Weekend Reading – Living off $1 M, pro athletes living in vans, RRSP contributions and more #moneystuff
Welcome to my latest Weekend Reading edition where I share some of my favourite articles from the week that was across the personal finance and investing blogosphere.
These were my articles from the past week:
Here are some great reasons why you should consider pensionizing part of your nest egg at some point. Not a requirement – just things to consider! Read the article and enter to win a FREE copy of Pensionize Your Nest Egg from the author!
I posted some great low-cost ETFs to invest in the U.S. market. By investing in these ETFs, and staying lazy with these investments (i.e., don’t trade), I suspect doing so could add tens of thousands of more dollars in your pocket over time.
Enjoy the rest of these articles and see you here next week!
Need some guidance or help regarding how to get wealthy eventually? Me too! This is why I wrote this post – how to mind your investing behaviours. I’m working on a bunch of these investing behaviours and the results are starting to show. Check out that post sooner than later – enter soon to win a FREE copy of The Behavior Gap by noted author Carl Richards.
Mr. Money Mustache wrote about living off $1 million invested, forever, spending about $40,000 per year. Aside from some longevity risks, major inflation risks, and changing taxation laws/taxation implications, I would largely agree with him this is “enough money” for most folks to retire on including those in Canada.

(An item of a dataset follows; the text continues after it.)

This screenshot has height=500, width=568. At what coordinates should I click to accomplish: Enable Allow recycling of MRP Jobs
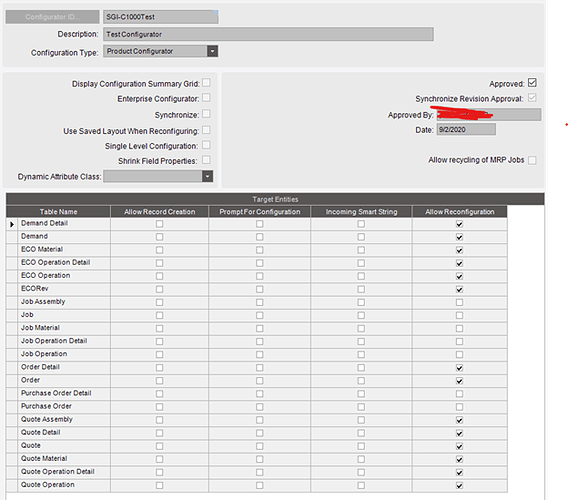(x=532, y=160)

Assuming modest spending and expenses – I’ll use his words:
- “If you retire with $800,000 in investments, you will probably make it through your whole life without running out of money (a 5% withdrawal rate)
- If you start with a $1 million nest egg (a 4% withdrawal rate), you will very likely never run out of money
- If you start with a $1.33 million chunk (a 3% withdrawal rate), it is overwhelmingly certain that you’ll have a growing surplus for life.”
That $40K per year supplemented by Canada Pension Plan (CPP) and Old Age Security (OAS) in your 60s should provide most couples with at least $50,000-$60,000 per year without any workplace pension plan, for multiple decades on end.
Want to learn from folks who have successfully been there and done that for retirement?
From the world of tech, this is how open source software has taken over the world.
Like Eat, Sleep, Breathe FI – I too embrace some elements of the “Mustachian” lifestyle. We strive to increase our happiness and well-being on this planet by reducing our environmental footprint, optimizing our time, and more. Here is post about embracing this approach but also avoiding any hardcore “Mustachianism”.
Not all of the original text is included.